Neben verschiedenen Regelungen zum Schutz der Gesundheit der Nachtarbeiter regelt das Arbeitszeitgesetz in § 6 Absatz 5 ArbZG die Kompensation: Soweit keine tarifvertraglichen Ausgleichsregelungen bestehen, hat der Arbeitgeber dem Nachtarbeitnehmer für die während der Nachtzeit geleisteten Arbeitsstunden eine angemessene Zahl bezahlter freier Tage oder einen angemessenen Zuschlag auf das ihm hierfür zustehende Bruttoarbeitsentgelt zu gewähren.
Existiert also kein Tarifvertrag, der das Arbeitsverhältnis erfasst oder enthält eine bestehender Tarifvertrag keine Regelungen über einen Ausgleich für Nachtarbeit, kann der Arbeitgeber nach seiner Wahl einen Zuschlag in Freizeit gewähren, also bezahlte Freistellung zusätzlich zu dem Gehalt, oder einen Zuschlag auf den Stundenlohn des Arbeitnehmers zahlen. Der Zuschlag muss jeweils der ihm gegenüberstehenden Belastung angemessen sein. Für beide Varianten wurde bisher regelmäßig ein Zuschlag von 25 % als angemessen angesehen. In seinem Wahlrecht und hinsichtlich der Höhe des Zuschlags kann der Arbeitgeber eingeschränkt sein durch den von ihm abgeschlossen Arbeitsvertrag, Betriebsvereinbarungen oder ggf. durch betriebliche Übung.

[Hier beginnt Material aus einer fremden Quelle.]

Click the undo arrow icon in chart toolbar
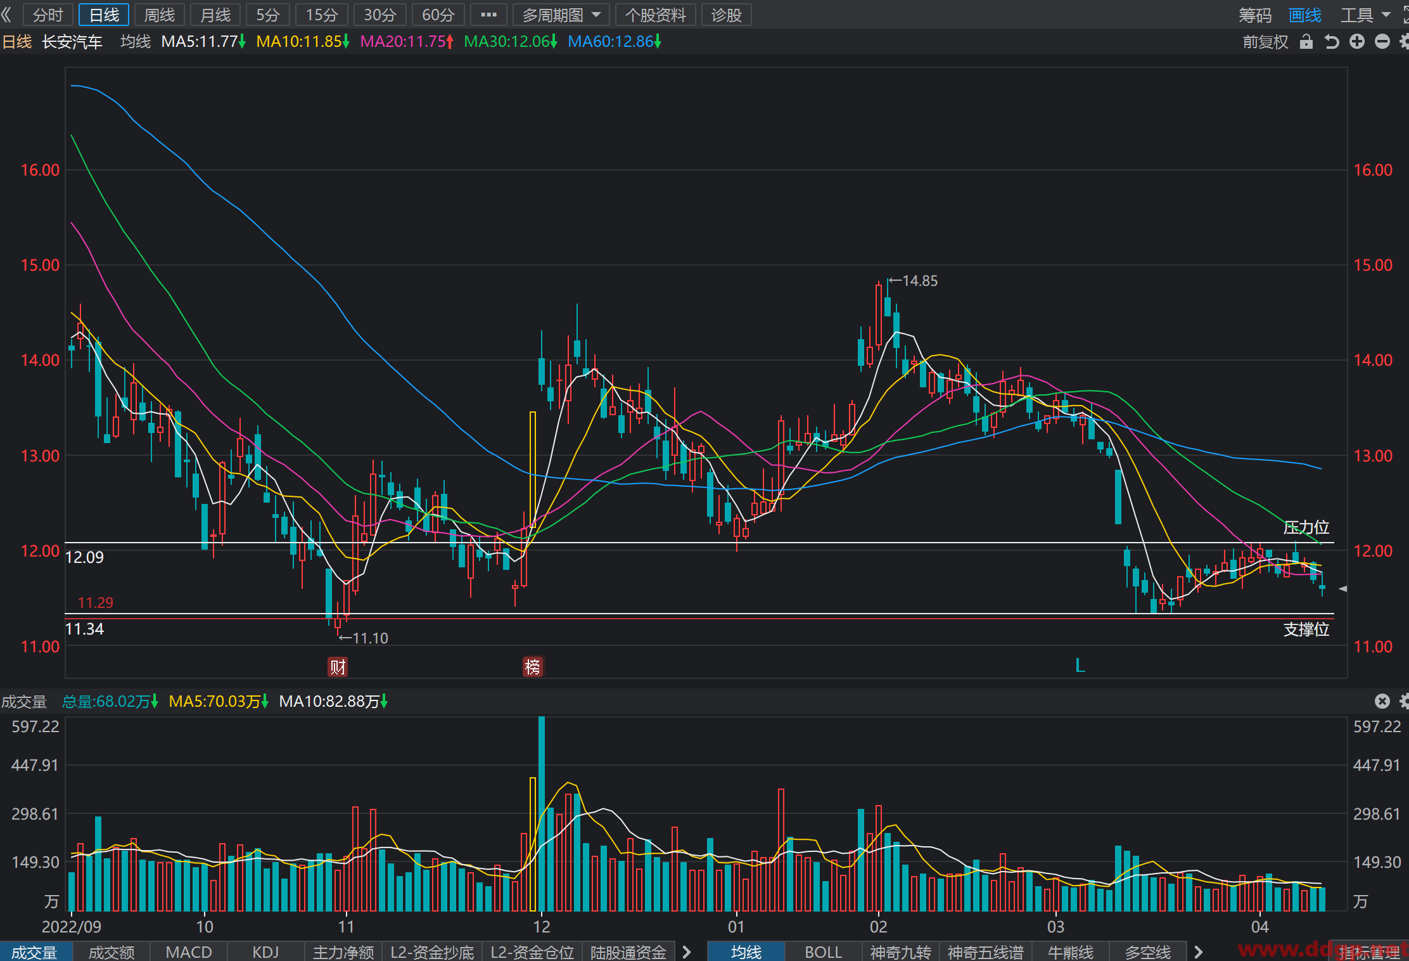This screenshot has height=961, width=1409. click(x=1332, y=42)
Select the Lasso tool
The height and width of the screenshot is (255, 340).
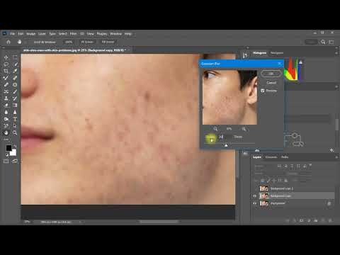6,64
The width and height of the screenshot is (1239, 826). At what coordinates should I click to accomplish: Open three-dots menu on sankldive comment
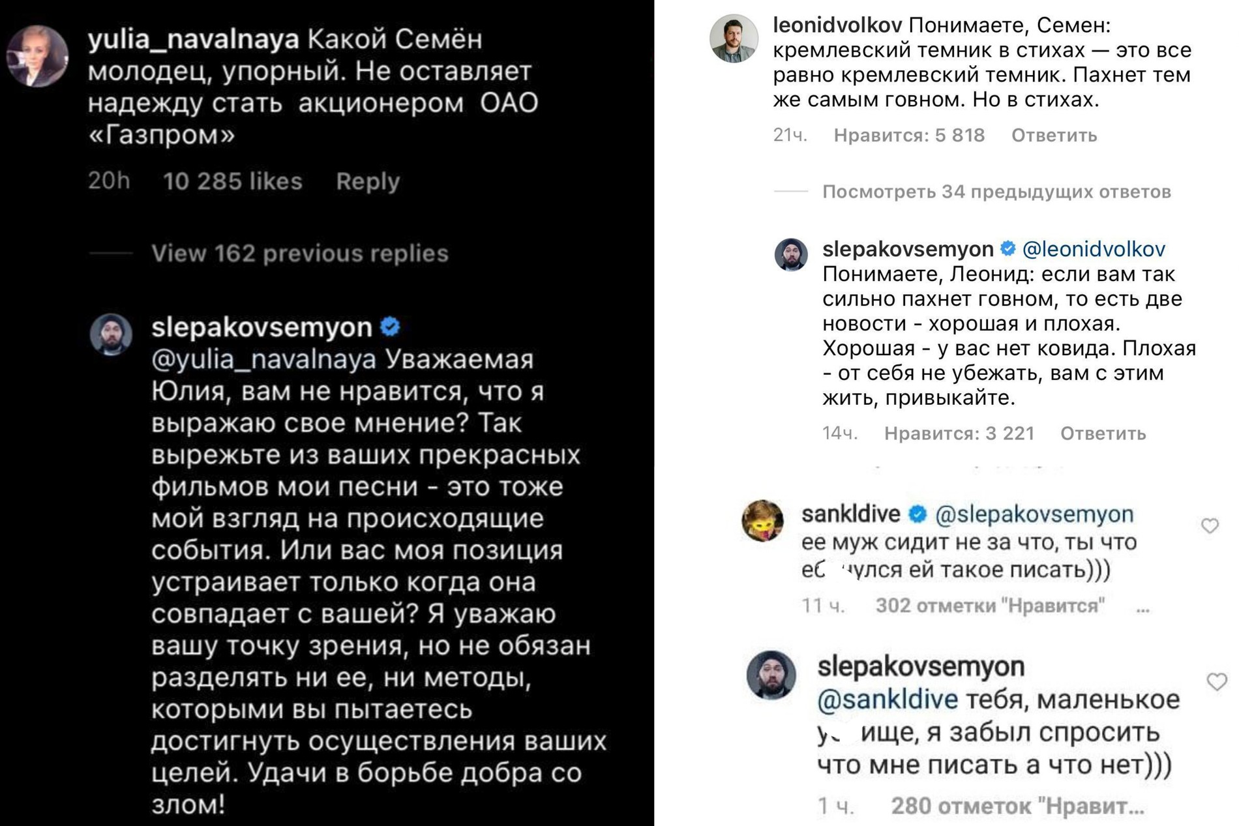pos(1142,610)
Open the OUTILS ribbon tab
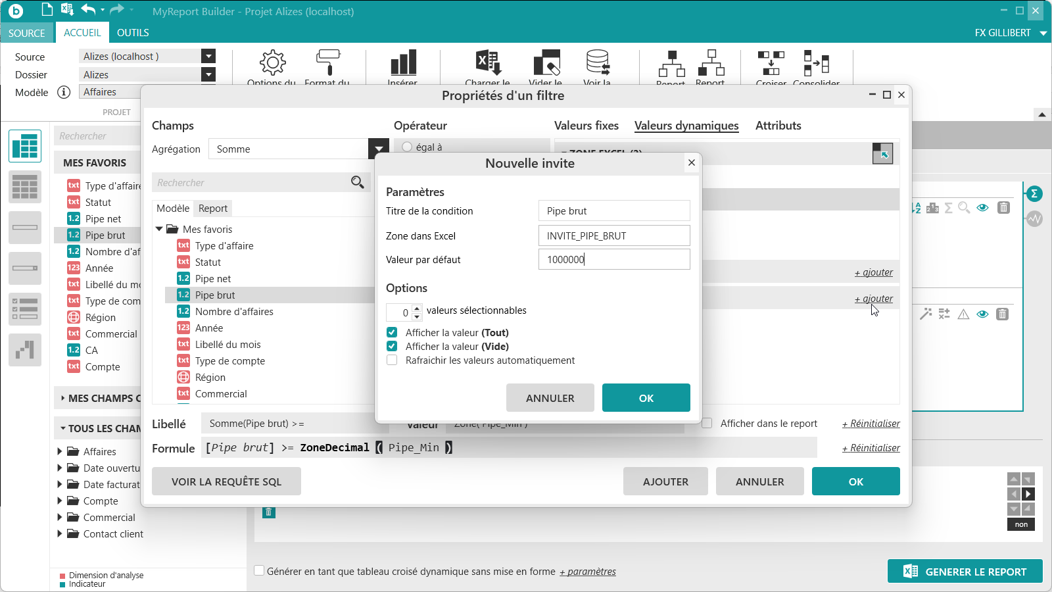Screen dimensions: 1052x592 (133, 33)
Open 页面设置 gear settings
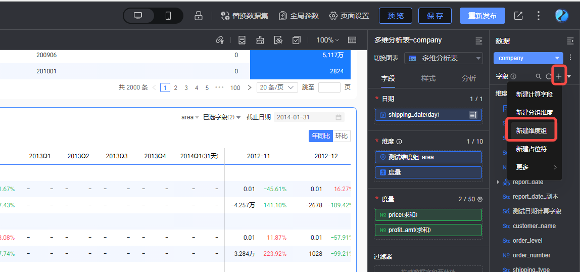 [x=349, y=16]
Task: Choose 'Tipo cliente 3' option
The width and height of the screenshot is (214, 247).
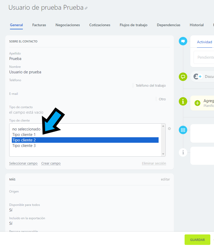Action: tap(24, 146)
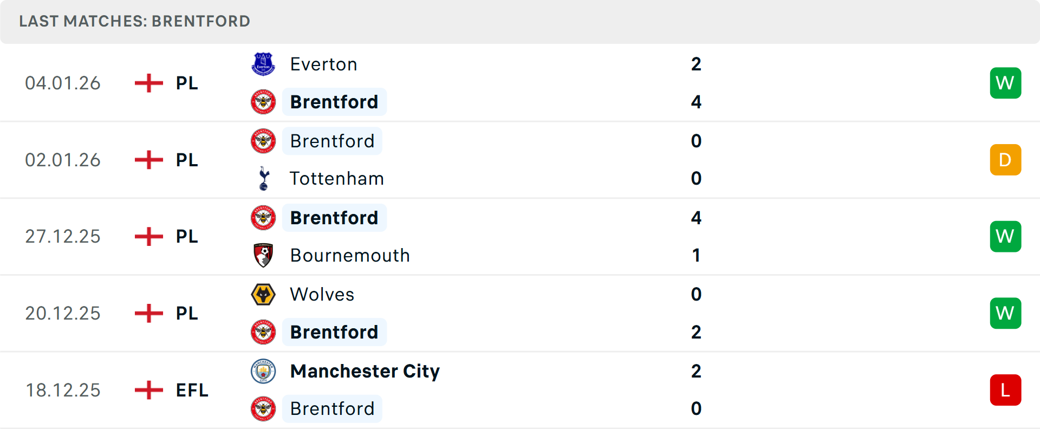Open the Bournemouth team link
Screen dimensions: 1040x429
[x=350, y=256]
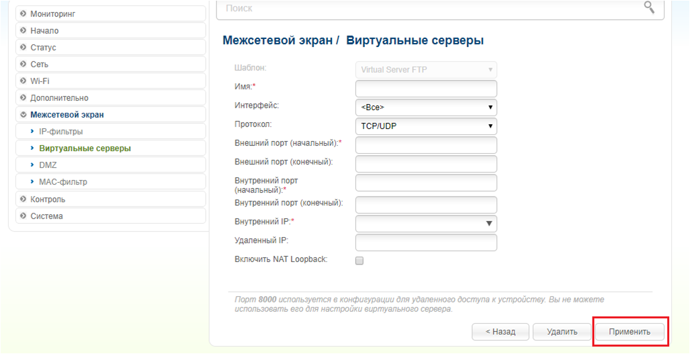Collapse the Межсетевой экран section

67,115
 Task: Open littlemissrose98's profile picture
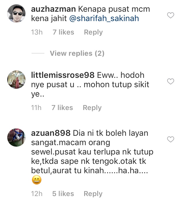pyautogui.click(x=16, y=80)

Das Urteil – Dauerhafte Nachtarbeit ist erhöhte Belastung
Nach einem aktuellen Urteil des Bundesarbeitsgerichts (BAG) vom 09.12.2015 verschiebt sich die Grenze, mit der der Zuschlag noch angemessen ist, in der Regel nach oben, wenn der Arbeitnehmer dauerhaft Nachtarbeit leistet.
Geklagt hatte ein seit dem Jahr 1993 bei dem beklagten Paketlieferdienst beschäftigter LKW-Fahrer. Der Kläger arbeitet dort regelmäßig in der Zeit von 20 Uhr bis 6 Uhr, seine regelmäßige Arbeitszeit liegt damit zu einem großen Teil innerhalb der Nachtarbeitszeit des Arbeitszeitgesetzes.
Als Nachtarbeitsausgleich erhielt der Kläger von seinem nicht tarifvertraglich gebundenen Arbeitgeber in der Vergangenheit einen Zuschlag von zunächst ca. 11 Prozent und später 20 Prozent seines Bruttostundenlohns. Mit seiner Klage forderte er einen höheren Zuschlag von 30 Prozent oder Freizeitausgleich von zwei Arbeitstagen für jeweils 90 Nachtarbeitsstunden.
Vor dem Landesarbeitsgericht Hamburg hatte er zunächst teilweise Erfolg: Dort wurde ihm ein Nachtschichtzuschlag in Höhe von 25 Prozent oder wie beantragt Freizeitausgleich von zwei Arbeitstagen für jeweils 90 Nachtarbeitsstunden zugesprochen. Das Landesarbeitsgericht legte also bei dem Zuschlag auf den Stundenlohn für den Kläger den “Regelnachtzuschlag” von 25 Prozent zugrunde. Der Kläger war hingegen der Ansicht, die von ihm geleistete Dauernachtarbeit sei noch über das regelmäßige Maß hinaus belastend.
Mit seiner Revision vor dem Bundesarbeitsgericht hatte er dann vollständig Erfolg (Urteil des Bundesarbeitsgerichts vom 09.12.2015, Aktenzeichen: 10 AZR 423/14): Das Bundesarbeitsgericht sprach ihm einen Nachtschichtzuschlag von 30 % des Bruttostundenlohns zu und machte zugleich allgemeine Ausführungen zum Nachtarbeitszuschlag. Demnach führt Dauernachtarbeit nach gesicherten arbeitswissenschaftlichen Erkenntnissen zu einer erhöhten Belastung. Daher ist im Fall von Dauernachtarbeit ein im Vergleich zum “Regelnachtzuschlag” erhöhter Nachtarbeitszuschlag von 30 % bzw. eine entsprechende Anzahl freier Tage angemessen.
Fazit
Das Bundesarbeitsgericht macht einen Unterschied zwischen (gelegentlicher) Nachtarbeit und dauerhafter Nachtarbeit. Da Nachtarbeit für viele Arbeitnehmer zugleich dauerhafte Nachtarbeit bedeutet, hat das Urteil Auswirkungen auf eine Vielzahl von Arbeitsverhältnissen. Betroffene Arbeitnehmer werden nun prüfen, ob ihre Zuschläge den Anforderungen des BAG entsprechen.
Ob die Urteilsbegründung Ausführungen dazu enthält, wann Dauernachtarbeit in diesem Sinne im Verhältnis zu gelegentlicher Nachtarbeit vorliegt, ergibt sich aus der Pressemitteilung des Bundesarbeitsgerichts nicht (Pressemitteilung Nr. 63/15 des Bundesarbeitsgerichts). Sollte das nicht der Fall sein, dürfte diese Frage in Zukunft klärungsbedürftig sein.